Task goal =
Output each line of the data word for word, from the first through the line that holds "This screenshot has width=1220, height=1190.", and leave off whatever follows.
━━━━━━━━━━━━━━━━━━━━━━━━━━━━━━
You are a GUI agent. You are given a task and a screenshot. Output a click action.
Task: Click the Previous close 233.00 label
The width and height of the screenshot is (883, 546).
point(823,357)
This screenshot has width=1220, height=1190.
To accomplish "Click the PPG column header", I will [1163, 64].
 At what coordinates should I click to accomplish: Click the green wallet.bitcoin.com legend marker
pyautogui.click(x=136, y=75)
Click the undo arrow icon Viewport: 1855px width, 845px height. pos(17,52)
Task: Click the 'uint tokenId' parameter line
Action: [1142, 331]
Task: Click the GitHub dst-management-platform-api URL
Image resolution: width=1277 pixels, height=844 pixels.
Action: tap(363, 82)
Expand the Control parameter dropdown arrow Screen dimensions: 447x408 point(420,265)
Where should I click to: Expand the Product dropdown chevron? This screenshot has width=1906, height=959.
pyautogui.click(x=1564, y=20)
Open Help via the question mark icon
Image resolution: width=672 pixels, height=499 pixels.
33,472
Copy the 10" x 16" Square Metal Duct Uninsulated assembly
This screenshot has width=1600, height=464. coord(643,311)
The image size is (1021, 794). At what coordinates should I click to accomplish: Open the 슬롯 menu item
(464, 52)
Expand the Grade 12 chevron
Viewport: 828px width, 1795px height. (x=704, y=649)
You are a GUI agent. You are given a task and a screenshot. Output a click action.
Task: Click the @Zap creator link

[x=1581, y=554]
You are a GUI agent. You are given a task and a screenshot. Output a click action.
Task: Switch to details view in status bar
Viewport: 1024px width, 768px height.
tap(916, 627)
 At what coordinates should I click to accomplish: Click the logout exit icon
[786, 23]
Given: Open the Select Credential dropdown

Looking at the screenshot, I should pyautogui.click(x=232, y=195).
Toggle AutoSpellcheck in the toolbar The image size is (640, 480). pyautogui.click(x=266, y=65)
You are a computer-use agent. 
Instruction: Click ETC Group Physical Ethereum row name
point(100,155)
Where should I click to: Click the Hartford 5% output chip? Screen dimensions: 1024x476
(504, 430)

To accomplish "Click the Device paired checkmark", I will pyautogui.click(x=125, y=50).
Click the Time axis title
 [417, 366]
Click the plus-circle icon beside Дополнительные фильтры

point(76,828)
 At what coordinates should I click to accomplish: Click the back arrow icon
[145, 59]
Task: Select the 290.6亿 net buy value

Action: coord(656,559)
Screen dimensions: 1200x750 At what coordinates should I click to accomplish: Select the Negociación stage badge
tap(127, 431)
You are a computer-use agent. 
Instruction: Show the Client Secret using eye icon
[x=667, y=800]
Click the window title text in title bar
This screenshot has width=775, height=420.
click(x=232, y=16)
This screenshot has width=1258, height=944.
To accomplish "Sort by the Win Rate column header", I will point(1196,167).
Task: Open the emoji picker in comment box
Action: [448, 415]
━━━━━━━━━━━━━━━━━━━━━━━━━━━━━━
Expected answer =
You are a GUI agent. You are given a task and a screenshot. Output a click action.
Task: Click the Previous close 233.00 label
The width and height of the screenshot is (883, 546).
point(823,357)
This screenshot has width=1220, height=1190.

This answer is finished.